Real species and ideology
Ron at
Ron at
Wed Apr 21 14:56:10 CDT 2004
I finished the below post and then quickly opened and scanned the rest in
the associated threads. Gosh, lots of good arguments going on. I like
arguments - constructive ones. But I got to get to other matters - like my
real job and spreading the catch of the last couple days the wife wants out
of her refrigerator. Oh, and eat also.
RG
----- Original Message -----
From: Richard Pyle
To: TAXACOM at LISTSERV.NHM.KU.EDU
Sent: Wednesday, April 21, 2004 4:12 AM
Subject: Re: : Real species and ideology
Ron Gatrelle wrote:
> IF there are
> subs (plateaus) within one rank (plateau) - there are subs at all ranks -
> evolutional plateaus (big and small).
And, of course, there are potential subs upon subs upon subs upon subs, ad
nauseum, well beyond the scope of ranks and intra-ranks defined in Linnaean
nomenclature. Pretty soon one realizes that the whole notion of taxonomic
ranks is what condemns the taxa described within the ranked framework to be
necessarily "artificial". It's somewhat amazing (and ironic) that some of
the staunchest opponents to PhyloCode end up making the case for it better
than anyone else!
:-)
snips
********
RG: The variables are observable and undeniable. A Code (of what ever
kind) simply sets up a structure within which the taxonomist/systematist is
_obligated_ to communicate (nomenclaturally). Thus, I see apples and
oranges. When all the variables are pointed out, I say sure. No denying
them. But once we start using terms that _ultimately_ have their
functionality based in a nomenclatural Code (e.g. genus, subgenus), we
become restricted in the debate to coordinate our concepts into those
groupings (ranks). So it is pointless to bring up that which does not
coordinate with the available framework - in this case, infrasubspecific
variation. (Or pointless Chinese blither and religious/political bigotry.)
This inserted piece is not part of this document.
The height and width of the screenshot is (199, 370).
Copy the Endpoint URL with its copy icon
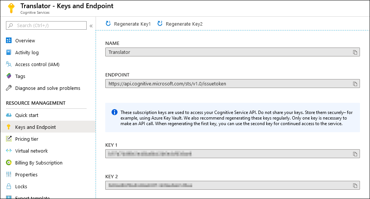pos(355,84)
Apples. Traditional taxonomists/systematists acknowledge all the "subs of
subs" in the living world but they are not ad nauseum. To lay people and
regulators it all becomes yadda yadda yadda, but to the systematists there
should be no end to - that's interesting - or, that's different. Oranges.
Noting the natural diversity does not mean one needs to "formally" name
everything = ad nauseum. Further, _that_ nauseum is curtailed by Code
placed ranks, and scientific article processing. (If some just feel
overwhelmed by "all the names", then they need to find another profession
now before a zillion new names are added once they are discovered throughout
the Universe. Or, we can just reduce everything then to Families and
perhaps genera. Or, we can just stop discovering.)
Prunes. PhyloCode is just another Code (framework for expression of
observations). Traditional (what ever that is supposed to mean, I guess
behind-the-times, unenlightened, or old fogies) taxonomists have every right
to speak of the reality of all the variables, but this does not establish
Phylo CODE. In the acknowledgment that the observed entities or units are
observable (real), there is not an intrinsic acknowledgment (acquiesce) of
(to) some _Code_ as a better way of systematic communication.